» Text excerpt
□ □ □
People v. Kadlec

313 N.E.2d 522, 21 Ill. App. 3d 289, 1974 Ill. App. LEXIS 2193
CourtAppellate Court of Illinois
DecidedJune 28, 1974
Docket73-172
StatusPublished
Cited by28 cases

This text of 313 N.E.2d 522 (People v. Kadlec) is published on Counsel Stack Legal Research, covering Appellate Court of Illinois primary law. Counsel Stack provides free access to over 12 million legal documents including statutes, case law, regulations, and constitutions.

Bluebook
People v. Kadlec, 313 N.E.2d 522, 21 Ill. App. 3d 289, 1974 Ill. App. LEXIS 2193 (Ill. Ct. App. 1974).

Opinion

Mr. JUSTICE DIXON

delivered the opinion of the court:

The defendant, Allan Kadlec, was convicted of delivery of a controlled substance on October 10, 1972, after a jury trial. He was sentenced by the Circuit Court of Will County to a term of 8 to 20 years. He appeals from that judgment contending:

1. That the trial court committed error in denying his motion for substitution of judge.
2. That the trial court erred in refusing to instruct the jury on entrapment.
3. That the trial court erred in refusing to allow the jury to determine the weight of the controlled substance which was delivered.
4. That the conviction is based on a statute which violates due process and equal protection of the law.
5. That the sentence is excessive and should be reduced.

On January 20, 1972, the defendant sold 300 amphetamine tablets to Agent Joseph Gryz of the Illinois Bureau of Investigation. Gryz told Kadlec that he would want to make other purchases in the future, to which Kadlec replied that he could be reached at a new address and the same telephone number. On January 28, 1972, Gryz purchased 1000 amphetamine tablets from Kadlec and inquired about 3 to 4000 tablets in the future. On February 3, 1972, Kadlec advised Gryz that he would attempt to get the pills and asked Gryz to call back in a week. On February 10, 1972, Kadlec advised Gryz that his “connection” had been arrested and that he would check for other sources. On February 17, 1972, the agent again telephoned defendant and was told by defendant that he had been arrested the prior day and that he would not be dealing for a while until things cooled off.
□ □ □
(Records from a data collection)
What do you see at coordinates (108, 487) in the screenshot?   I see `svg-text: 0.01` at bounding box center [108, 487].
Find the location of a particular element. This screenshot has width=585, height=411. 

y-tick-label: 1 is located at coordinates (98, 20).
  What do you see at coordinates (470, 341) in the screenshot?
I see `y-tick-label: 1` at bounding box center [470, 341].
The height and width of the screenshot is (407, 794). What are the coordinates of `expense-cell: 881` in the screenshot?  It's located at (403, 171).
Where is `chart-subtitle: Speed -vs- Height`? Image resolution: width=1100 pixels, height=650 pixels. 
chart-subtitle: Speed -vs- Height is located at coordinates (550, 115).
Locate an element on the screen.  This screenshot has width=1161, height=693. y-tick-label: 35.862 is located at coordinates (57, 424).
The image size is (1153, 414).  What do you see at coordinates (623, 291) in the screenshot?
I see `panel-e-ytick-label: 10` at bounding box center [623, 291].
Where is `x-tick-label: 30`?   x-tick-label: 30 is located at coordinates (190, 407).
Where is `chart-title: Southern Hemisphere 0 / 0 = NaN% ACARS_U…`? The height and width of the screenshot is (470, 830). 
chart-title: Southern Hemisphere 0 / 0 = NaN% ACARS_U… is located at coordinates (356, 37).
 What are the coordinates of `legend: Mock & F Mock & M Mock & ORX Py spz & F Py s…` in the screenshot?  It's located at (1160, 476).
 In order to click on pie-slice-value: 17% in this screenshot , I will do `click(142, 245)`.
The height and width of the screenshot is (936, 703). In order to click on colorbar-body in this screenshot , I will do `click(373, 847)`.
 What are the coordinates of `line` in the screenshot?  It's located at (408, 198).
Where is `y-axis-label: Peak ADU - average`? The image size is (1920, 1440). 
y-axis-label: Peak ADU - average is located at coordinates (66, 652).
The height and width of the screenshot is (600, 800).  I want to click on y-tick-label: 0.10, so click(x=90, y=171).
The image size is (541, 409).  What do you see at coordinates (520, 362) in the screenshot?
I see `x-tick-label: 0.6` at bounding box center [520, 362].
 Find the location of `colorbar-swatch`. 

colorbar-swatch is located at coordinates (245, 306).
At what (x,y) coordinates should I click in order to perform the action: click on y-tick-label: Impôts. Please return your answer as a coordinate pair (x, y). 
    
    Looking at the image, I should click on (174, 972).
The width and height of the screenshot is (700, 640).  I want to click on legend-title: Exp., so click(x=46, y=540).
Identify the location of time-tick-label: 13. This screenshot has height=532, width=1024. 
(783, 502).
□ □ □
» Instructions
1. Translate this sentence from the court opinion into Spanish: "He was sentenced by the Circuit Court of Will County to a term of 8 to 20 years."
2. Quote the court opinion word for word, starting with "delivered the opinion" and going on through "of the law.".

» Solutions to the exercise
1. Fue condenado por el Tribunal de Circuito del Condado de Will a una pena de 8 a 20 años.

2.
delivered the opinion of the court:

The defendant, Allan Kadlec, was convicted of delivery of a controlled substance on October 10, 1972, after a jury trial. He was sentenced by the Circuit Court of Will County to a term of 8 to 20 years. He appeals from that judgment contending:

1. That the trial court committed error in denying his motion for substitution of judge.
2. That the trial court erred in refusing to instruct the jury on entrapment.
3. That the trial court erred in refusing to allow the jury to determine the weight of the controlled substance which was delivered.
4. That the conviction is based on a statute which violates due process and equal protection of the law.